Every Savage barrel I've looked down is chattered and tool marked.
Some a little better and some worse then the picture above.

Tell your friend he's off the hook, and that Savage is why !.!.!
Donovan
 
As the others have said, your friend did not cause the chatter marks. The barrel came that way and he did not notice them until after he cleaned it. Savages that I own, and have owned have had interesting bores to one degree or another. Tell him to shoot it for a couple of hundred rounds and see if the tendency to copper foul decreases with that use. I have a friend who has a Savage varmint rifle in .223 that shoots very well and does not have any unusual copper fouling issue, and yet its interior looks rather rough under bore scope inspection. I would leave it alone and continue to shoot it. You may need a more active copper solvent in the beginning, but that need may decrease over time. IMO, particularly in the case of a stainless barrel, the sharp corners of these kinds of features are the problem and they will probably dull with some shooting and cease to be an issue. What I have seen have not so much been chatter marks, but rather reamer tool marks that were not touched by the rifling button as is made its pass.
 
How does Savage manage to create chatter marks so badly with a button rifling process?

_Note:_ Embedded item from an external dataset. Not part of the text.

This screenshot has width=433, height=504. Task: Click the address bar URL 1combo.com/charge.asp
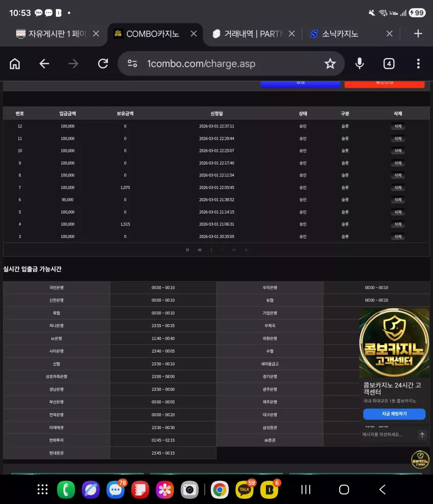[x=201, y=64]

Those photos are interesting to say the least!
 
Just speculating here, but bare with me for a minute.


There are inherent differences in the level of production that Savage does and that of custom barrel makes...obviously. When button rifling a barrel, there are great pressures involved, but for varying reasons.
An overlooked aspect of the whys and hows of this are seen in the amount of pressure it takes to force a button through reamed blanks vs. reamed and honed blanks. A smoother finish to the bore carries less lube for the process of button rifling of gun barrels..as an example, as many makers are finding out...and creates more pressure to button. A larger reamed hole or a smaller button gives dissimilar results but still produce a barrel that acceptable to Savage and still performs well. If Savage deserves credit anywhere, it's well served for producing an accurate rifle for generally less cost than its competitors..although not as much so in recent years as they have evened the price gap to some degree.


That and the production levels of a huge factory rifle maker....along with their acceptable production tolerances as such,may well allow them to make a larger reamed hole that is likely faster and produces less tooling wear, during manufacturing...lowering production costs.
In other words, as I think Boyd said...the hole is too big for the button to iron out all of the roughness..but it still shoots. FWIW--Mike Ezell
p.s.--sorry for the rambling text. I made this at about 6 different times..at least....Interruptions!
 
Put some Varget and a185 Juggernaut in it and see what it does. The factory barrel on mine shot pretty dang good. It could stand to be throated longer unless they changed the chamber specs.